**ЗАДАЧА**.
Отредактируйте фрагмент о политике жесткой экономии: начните со слов «Это, по крайней» и закончите словами «рационального образа жизни.», заменив «пару лет назад» на «несколько лет назад».

Дженнифер Сзалай – редактор рубрики книжного обзора
Когда мы говорим о необходимости применения «austerity» или мер «жесткой экономии» по отношению к Греции, эти слова передают не только экономическую, но и нравственную потребность. Урок, который нужно преподать.
Жесткая экономия – это своеобразная диета. Пояс, чтобы затянуть свой живот. Сейчас «austerity», прежде всего, ассоциируется с непрекращающимся кризисом в Греции и – если уж на то пошло – мощью немцев, контролирующих общий европейский кошелек. «Austerity» стало обобщающим термином для тех мер по сокращению расходов, которые предпринимает правительство, чтобы сохранять баланс бюджета: сокращения пенсий, зарплат госслужащих и социальных услуг. Сокращение чего угодно и где угодно. Сокращение расходов, долгов и дефицита. Сама идея состоит в том, чтобы вселить уверенность и сделать страну более привлекательной для инвесторов, которые предпочитают строгое правительство, а не расточительное.
Это, по крайней мере, в теории. Германия долгое время выступает сторонником политики жесткой экономии. Но представители Германии избегают использовать немецкий эквивалент «austerität», предпочитая вместо этого «sparpolitik» или «политику бережливости». Канцлер Ангела Меркель уже дала всем понять, что ей не нравится первое слово. «Я называю это балансированием бюджета», - сказала она на одном мероприятии пару лет назад. «Все используют слово «austerity», придавая ему негативную окраску». Жесткие меры подразумевает собой лишения по принуждению. Политика экономии, наоборот, звучит практично и благоразумно. Этакий надежный фундамент для рационального образа жизни.

(Собранные записи данных)
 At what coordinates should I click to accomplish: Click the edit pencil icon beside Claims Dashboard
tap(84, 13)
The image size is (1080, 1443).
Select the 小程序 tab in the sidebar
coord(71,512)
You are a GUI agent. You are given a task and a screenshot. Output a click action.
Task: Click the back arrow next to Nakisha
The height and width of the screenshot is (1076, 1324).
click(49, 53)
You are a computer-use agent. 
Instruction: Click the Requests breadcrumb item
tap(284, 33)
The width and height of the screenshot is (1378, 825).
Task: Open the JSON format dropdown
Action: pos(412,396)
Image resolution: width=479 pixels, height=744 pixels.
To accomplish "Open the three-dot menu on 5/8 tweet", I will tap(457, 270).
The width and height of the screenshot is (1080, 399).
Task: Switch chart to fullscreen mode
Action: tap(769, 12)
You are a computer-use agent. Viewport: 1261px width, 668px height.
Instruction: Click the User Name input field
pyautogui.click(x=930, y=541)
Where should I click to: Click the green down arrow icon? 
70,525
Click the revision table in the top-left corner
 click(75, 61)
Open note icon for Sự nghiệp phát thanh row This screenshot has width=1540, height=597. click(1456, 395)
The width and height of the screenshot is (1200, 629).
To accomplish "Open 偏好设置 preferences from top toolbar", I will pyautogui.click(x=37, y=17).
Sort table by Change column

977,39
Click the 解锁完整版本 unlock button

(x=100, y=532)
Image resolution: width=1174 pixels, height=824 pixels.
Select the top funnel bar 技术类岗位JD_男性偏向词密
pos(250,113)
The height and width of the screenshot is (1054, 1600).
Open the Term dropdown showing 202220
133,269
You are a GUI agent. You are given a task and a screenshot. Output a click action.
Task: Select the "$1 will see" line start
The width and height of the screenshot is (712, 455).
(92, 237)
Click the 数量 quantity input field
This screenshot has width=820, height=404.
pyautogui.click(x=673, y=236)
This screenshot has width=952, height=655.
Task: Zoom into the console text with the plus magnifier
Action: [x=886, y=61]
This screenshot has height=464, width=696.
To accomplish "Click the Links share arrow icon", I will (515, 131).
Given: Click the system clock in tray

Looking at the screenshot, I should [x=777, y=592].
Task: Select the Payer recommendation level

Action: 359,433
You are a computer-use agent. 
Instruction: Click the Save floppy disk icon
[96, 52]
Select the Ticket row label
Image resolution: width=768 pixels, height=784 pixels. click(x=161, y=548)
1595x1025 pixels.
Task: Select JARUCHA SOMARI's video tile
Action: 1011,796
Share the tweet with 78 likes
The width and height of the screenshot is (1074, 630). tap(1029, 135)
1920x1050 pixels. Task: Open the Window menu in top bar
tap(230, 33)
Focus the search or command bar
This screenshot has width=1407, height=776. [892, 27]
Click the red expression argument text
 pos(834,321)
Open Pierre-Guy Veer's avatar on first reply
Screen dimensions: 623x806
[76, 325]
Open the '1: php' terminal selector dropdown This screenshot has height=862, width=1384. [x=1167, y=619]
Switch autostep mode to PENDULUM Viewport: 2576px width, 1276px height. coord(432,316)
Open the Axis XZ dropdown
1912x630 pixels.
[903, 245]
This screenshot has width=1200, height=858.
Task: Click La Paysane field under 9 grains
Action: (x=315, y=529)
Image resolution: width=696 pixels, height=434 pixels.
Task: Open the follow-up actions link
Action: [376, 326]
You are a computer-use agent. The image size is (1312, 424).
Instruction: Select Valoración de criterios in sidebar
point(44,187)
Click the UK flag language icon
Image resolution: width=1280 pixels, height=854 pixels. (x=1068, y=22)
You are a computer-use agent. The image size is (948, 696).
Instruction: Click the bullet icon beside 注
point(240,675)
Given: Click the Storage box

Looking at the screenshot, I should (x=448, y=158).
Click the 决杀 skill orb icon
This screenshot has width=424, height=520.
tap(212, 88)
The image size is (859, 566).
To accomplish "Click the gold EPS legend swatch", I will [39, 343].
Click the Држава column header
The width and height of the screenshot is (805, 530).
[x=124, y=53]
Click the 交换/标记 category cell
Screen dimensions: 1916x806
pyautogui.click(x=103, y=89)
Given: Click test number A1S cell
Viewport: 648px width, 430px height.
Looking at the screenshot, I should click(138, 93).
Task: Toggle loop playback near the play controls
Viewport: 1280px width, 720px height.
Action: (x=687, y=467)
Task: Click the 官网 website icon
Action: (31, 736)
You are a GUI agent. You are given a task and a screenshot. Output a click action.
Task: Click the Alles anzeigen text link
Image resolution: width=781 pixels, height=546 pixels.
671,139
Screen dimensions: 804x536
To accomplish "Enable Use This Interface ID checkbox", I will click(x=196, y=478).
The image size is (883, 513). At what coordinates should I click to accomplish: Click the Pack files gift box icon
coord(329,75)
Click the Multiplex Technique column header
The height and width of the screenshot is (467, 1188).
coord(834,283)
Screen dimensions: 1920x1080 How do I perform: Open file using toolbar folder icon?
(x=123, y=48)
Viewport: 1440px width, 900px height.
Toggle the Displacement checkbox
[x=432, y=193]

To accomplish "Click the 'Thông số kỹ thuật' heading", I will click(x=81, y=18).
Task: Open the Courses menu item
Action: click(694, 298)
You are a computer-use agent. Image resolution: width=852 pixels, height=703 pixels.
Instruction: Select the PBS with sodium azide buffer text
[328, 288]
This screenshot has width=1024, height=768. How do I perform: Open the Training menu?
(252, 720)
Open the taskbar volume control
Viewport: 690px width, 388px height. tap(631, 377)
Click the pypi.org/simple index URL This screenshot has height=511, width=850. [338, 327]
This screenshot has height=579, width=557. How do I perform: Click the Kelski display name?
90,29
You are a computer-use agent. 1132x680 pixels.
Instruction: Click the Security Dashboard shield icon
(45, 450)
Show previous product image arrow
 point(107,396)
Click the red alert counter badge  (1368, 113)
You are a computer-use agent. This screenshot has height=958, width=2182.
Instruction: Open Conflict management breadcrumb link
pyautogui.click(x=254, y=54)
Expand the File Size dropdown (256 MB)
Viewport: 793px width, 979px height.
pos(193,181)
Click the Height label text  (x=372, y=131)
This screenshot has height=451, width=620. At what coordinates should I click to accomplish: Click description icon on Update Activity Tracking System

**РЕШЕНИЕ**.
Это, по крайней мере, в теории. Германия долгое время выступает сторонником политики жесткой экономии. Но представители Германии избегают использовать немецкий эквивалент «austerität», предпочитая вместо этого «sparpolitik» или «политику бережливости». Канцлер Ангела Меркель уже дала всем понять, что ей не нравится первое слово. «Я называю это балансированием бюджета», - сказала она на одном мероприятии несколько лет назад. «Все используют слово «austerity», придавая ему негативную окраску». Жесткие меры подразумевает собой лишения по принуждению. Политика экономии, наоборот, звучит практично и благоразумно. Этакий надежный фундамент для рационального образа жизни.